Shell Shocked: Exercising for seniors
Acknowledging to yourself that you’re getting older isn’t easy. Being a couch potato is much easier. A full day can easily be navigated by watching football games and old movies and taking lots of naps, and Skyping your grandkids and taking more naps. But Dr. Oz tells us that we older folks can have the energy of a 30-year old if we took certain steps. I think he meant a 30-year old couch potato.
Dr. Oz tells us that simple exercise will roll the clock back. The only way I can roll the clock back is when I’m forced to turn all my watches and time pieces back one hour every fall when daylight savings time comes around.
Exercise is hard. It requires a tremendous amount of discipline, which seems to dissipate the older you get. But, I’m forced to go to the gym. My wife forces me. My primary care physician forces me. Even my gardener forces me.
I dread going to the gym. I have to break a sweat when I’d rather be home breaking a piece of cheese to go with my red wine. But, the cheese and wine will have to serve as a reward for the time I spend at the gym huffing and puffing and not blowing anyone’s house down.
I start with cardio. Personally, I’d consider it a moral victory if I could do just five minutes on the treadmill. But, guilt kicks in and I stay on longer, lots longer as much as two more minutes. I keep monitoring my heart rate to get it into the “zone.” To me the “zone” is after a second glass of tasty cabernet, but this is a different “zone.” In fact, it’s a different planet.
But, all the exercise experts are right. Once you get into the zone you begin to feel more energetic and believe that you can now go into the weight room and lift 500 pounds. No matter, I start with five pounds and work my way up to seven pounds. Much too light. I’m feeling the hormones kicking in.

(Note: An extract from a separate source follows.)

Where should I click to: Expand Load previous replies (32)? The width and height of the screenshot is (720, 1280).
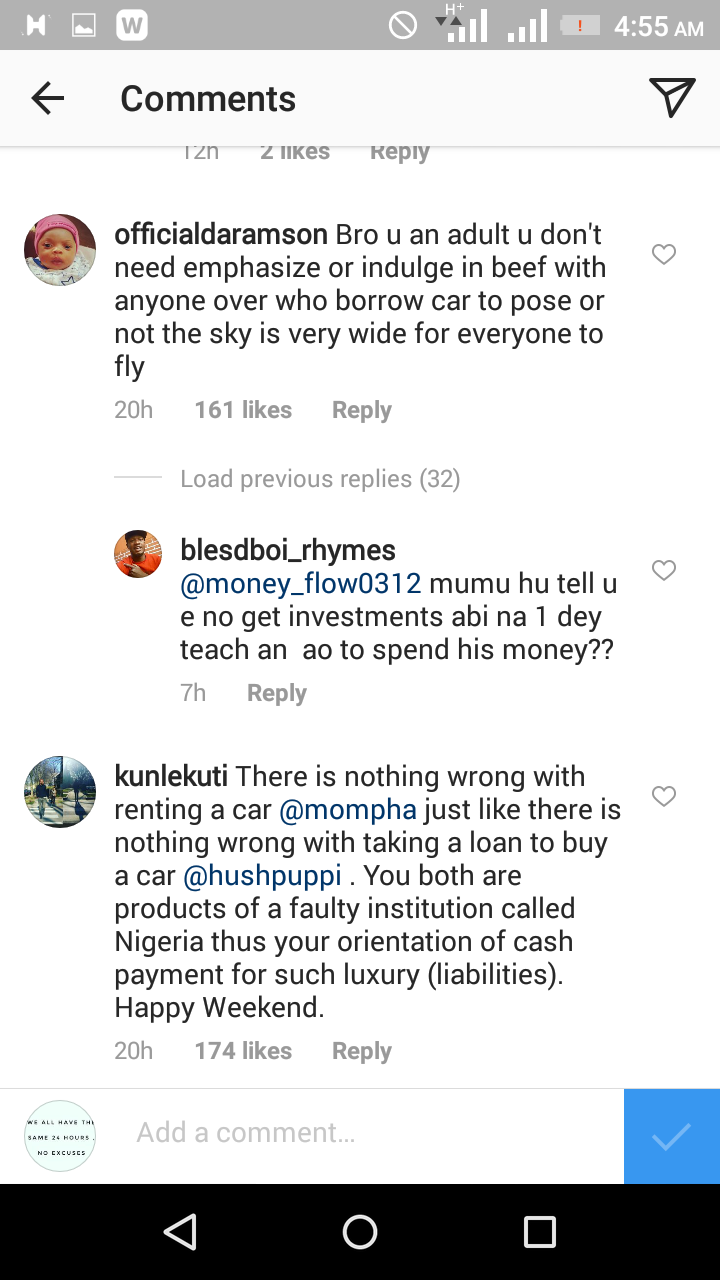tap(320, 479)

My chest swells, my biceps find their way out of hibernation and say hello. I go through the entire weight drill chest, back, shoulders, biceps, triceps, and legs. And then a bit of stretching. Not bad for a seven-minute workout.
And then it’s back to the couch for another couple of days until I work up the courage, nerve, adrenaline and motivation to propel me back to the gym. Even the sound of the word gym makes me retch. “Bar” is a much more attractive sounding word.
And then I’m back to the gym. The fitness trainer points to a guy in the back and says to me, “You see that guy? He’s 90 years old and comes here every day. Just watch him and tell me that age is a barrier to exercise.”
I watch the old guy. He’s on the treadmill running, not slow walking, but literally running. I pass his machine and see that he’s already been on it for 30 minutes. He doesn’t even seem to be breathing hard.
I finish my seven-minute cardio exercises and follow him into the weight room. He has a barrel chest with biceps that would stop a college cheerleader in her tracks. He starts with a bench press and does 200 pounds. He then does some biceps curls using 35-pound weights.
I’m stunned.I’m considerably younger than he is and suddenly feel like King Misfit IV. He passes me, looks at my protruding abdomen and winks. I spend the next two days trying to figure out what he was trying to tell me with that wink. It couldn’t be positive.
I have two choices. Either I commit myself to the kind of exercise this old guy is routinely into or just give it up altogether and tell myself that it’s just not worth the effort. I go through all the reasons that I wouldn’t live to 90 anyway and do the arithmetic. I would need to do this kind of daily grind for many years until I reach 90.
My conclusion is easy. I’ll settle for less exercise, more red wine, more TV and more couch sitting and hope for 85.
-Art Stevens is a long-time columnist for The Islander. His tongue-in-cheek humor is always offered with a smile.